Pero el cristianismo no solo fascina a los japoneses por sus representaciones explícitas de torturas, sino por la enfermiza complejidad de su sistema moral, cargado de tabúes y represión, y basado en los conceptos de pecado, culpa, arrepentimiento, penitencia, expiación y redención. Esto se refleja tanto en esta obra (el verdadero “infierno embotellado” está en la mente de sus protagonistas, entregados al pecado y torturados por la culpa) como en otras manifestaciones más mainstream de la cultura popular japonesa; la serie Neon Genesis Evangelion de Hideaki Anno, reina indiscutible del universo otaku, es un refrito descacharrante de mitos y símbolos procedentes del imaginario religioso judeocristiano, de los Manuscritos del Mar Muerto al Apocalipsis de San Juan, de la lanza de Longinos a los mismísimos Reyes Magos. Pero dejo de hablar de Evangelion, que da para varias tesis doctorales, y vuelvo a Maruo.
Si la temática de Infierno embotellado es, pues, de inspiración occidental, también lo es su aspecto gráfico. Para dar mayor lustre a su obra y un barniz de respetabilidad artística, Maruo cita y copia modelos procedentes de la gran tradición pictórica occidental. Yo he detectado referencias a Ingres, Friedrich, El Bosco y Dalí, a los prerrafaelitas y a los primitivos flamencos, pero seguro que hay muchas más. Os diré que, a título personal, este recurso me chirría en el contexto de un medio de raíz popular como es el cómic: resulta de lo más kitsch. Román Gubern define el kitsch, ingrediente principal del mal gusto, como la “imitación estilística de formas de un pasado histórico prestigioso”, y esto es precisamente lo que encontramos en las viñetas de Infierno embotellado.
El cómic es un medio que ya cuenta con una larga andadura y, por tanto, ofrece muchas posibilidades a la hora de citar referencias procedentes de su propia historia; como lector cómplice, disfruto del diálogo que establece el autor con la tradición del noveno arte cuando Bryan Lee O’Malley parodia a Akira en Scott Pilgrim o cuando Yves Chaland reinventa a Tintín en el personaje de Freddy Lombard.
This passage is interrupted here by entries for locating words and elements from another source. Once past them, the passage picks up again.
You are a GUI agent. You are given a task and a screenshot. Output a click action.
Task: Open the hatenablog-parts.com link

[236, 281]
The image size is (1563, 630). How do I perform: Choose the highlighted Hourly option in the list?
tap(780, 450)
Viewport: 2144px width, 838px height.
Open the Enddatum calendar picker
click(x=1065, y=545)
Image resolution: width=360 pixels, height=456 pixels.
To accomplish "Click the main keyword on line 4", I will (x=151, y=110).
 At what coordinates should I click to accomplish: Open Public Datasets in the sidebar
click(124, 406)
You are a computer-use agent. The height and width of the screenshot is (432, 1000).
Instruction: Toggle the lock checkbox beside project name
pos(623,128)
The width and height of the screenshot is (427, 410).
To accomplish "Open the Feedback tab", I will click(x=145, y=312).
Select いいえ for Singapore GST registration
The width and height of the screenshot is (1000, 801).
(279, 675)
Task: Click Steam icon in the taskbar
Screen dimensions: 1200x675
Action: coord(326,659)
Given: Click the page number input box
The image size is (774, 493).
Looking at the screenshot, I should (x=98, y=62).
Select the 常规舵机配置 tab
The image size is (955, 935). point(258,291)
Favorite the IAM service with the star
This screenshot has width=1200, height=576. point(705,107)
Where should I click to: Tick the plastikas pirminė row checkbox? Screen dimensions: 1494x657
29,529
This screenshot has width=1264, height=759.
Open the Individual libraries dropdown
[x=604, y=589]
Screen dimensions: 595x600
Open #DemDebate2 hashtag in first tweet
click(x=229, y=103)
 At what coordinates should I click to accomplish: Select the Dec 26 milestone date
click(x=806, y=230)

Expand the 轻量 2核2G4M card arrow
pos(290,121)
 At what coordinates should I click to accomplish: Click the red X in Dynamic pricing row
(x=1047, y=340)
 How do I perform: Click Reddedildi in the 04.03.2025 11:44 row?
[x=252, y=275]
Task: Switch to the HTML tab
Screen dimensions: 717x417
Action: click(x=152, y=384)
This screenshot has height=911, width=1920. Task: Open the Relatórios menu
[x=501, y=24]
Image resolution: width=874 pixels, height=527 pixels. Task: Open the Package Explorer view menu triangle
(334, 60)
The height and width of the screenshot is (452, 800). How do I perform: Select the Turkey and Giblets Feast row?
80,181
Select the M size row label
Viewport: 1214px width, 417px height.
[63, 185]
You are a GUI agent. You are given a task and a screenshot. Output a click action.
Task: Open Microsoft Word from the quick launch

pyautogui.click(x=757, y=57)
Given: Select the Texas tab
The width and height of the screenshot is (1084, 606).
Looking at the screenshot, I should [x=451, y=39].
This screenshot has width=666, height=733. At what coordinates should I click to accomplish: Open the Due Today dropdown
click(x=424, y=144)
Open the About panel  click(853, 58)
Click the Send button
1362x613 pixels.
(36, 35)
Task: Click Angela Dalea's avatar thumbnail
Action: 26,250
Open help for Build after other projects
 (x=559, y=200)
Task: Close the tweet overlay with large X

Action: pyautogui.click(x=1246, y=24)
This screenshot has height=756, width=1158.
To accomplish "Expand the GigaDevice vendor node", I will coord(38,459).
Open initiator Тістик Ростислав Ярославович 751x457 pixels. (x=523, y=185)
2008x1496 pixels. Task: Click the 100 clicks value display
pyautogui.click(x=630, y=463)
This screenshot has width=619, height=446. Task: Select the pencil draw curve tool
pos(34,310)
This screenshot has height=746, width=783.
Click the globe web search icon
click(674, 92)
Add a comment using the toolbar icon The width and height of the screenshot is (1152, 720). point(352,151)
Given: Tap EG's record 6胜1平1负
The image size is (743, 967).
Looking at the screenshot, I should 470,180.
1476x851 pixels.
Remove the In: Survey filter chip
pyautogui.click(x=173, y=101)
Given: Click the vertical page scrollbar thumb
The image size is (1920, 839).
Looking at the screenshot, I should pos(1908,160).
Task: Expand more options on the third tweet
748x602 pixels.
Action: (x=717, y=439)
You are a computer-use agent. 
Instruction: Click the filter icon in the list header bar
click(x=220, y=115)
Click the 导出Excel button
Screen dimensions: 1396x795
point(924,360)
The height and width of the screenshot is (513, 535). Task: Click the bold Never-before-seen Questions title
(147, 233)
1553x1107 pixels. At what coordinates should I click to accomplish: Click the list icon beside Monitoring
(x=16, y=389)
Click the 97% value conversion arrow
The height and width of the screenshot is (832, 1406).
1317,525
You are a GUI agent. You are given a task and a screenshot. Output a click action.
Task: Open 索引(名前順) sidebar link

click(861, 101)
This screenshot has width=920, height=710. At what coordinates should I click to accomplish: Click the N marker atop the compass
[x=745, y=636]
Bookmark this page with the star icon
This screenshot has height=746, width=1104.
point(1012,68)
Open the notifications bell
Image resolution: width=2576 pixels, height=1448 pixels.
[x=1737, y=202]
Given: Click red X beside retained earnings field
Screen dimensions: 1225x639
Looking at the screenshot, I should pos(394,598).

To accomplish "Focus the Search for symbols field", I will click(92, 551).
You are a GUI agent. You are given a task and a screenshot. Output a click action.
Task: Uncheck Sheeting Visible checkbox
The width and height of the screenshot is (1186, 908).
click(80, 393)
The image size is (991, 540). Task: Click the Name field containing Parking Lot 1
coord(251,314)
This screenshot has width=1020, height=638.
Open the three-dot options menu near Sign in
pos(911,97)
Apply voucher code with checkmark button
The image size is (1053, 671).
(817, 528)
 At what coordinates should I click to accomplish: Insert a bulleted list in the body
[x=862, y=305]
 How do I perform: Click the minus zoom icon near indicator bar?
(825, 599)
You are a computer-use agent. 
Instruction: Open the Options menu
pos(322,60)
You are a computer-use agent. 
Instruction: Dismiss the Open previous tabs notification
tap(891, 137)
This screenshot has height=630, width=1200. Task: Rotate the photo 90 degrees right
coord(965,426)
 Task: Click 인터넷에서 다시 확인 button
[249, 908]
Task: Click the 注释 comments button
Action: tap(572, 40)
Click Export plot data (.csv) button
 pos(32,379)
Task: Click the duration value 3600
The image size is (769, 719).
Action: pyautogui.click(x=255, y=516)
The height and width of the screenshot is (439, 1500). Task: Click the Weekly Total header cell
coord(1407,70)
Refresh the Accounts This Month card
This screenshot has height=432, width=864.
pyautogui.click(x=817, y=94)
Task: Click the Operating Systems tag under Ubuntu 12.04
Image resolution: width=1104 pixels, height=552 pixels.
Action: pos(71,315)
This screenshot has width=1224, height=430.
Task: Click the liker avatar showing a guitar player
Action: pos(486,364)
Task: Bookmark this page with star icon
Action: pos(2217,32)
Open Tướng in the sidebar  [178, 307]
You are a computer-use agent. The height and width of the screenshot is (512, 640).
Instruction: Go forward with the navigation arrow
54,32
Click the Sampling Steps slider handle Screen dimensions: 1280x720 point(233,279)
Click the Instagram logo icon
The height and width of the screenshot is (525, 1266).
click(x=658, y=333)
Pero cuando, como hace Maruo, las citas se refieren a los grandes discursos del pasado, el recurso resulta demasiado pomposo, pretencioso, casi diría pedante. Maruo picotea aquí y allá en la tradición pictórica occidental como si fuera un banco de imágenes; se atreve a incluir, en nota a pie de página, un ranking personal de las cinco mejores representaciones pictóricas de La tentación de San Antonio, como si fuera el hit parade de Los cuarenta principales: con el número uno, Grünewald; en segundo lugar, El Bosco; Max Ernst ocupa el tercer puesto… Nunca había visto nada tan descorazonadoramente posmoderno. Esta pretensión de dignificar el lenguaje del cómic recurriendo a las imágenes de la alta cultura rebaja a las mismas a bienes de mercado y vuelve redicho al tebeo. Maruo, además de impactar al lector dibujando vísceras y sabandijas, quiere desligarse del adocenado mainstream del manga comercial y presumir de artista de élite. Y esa hybris, lástima, es lo que le pierde.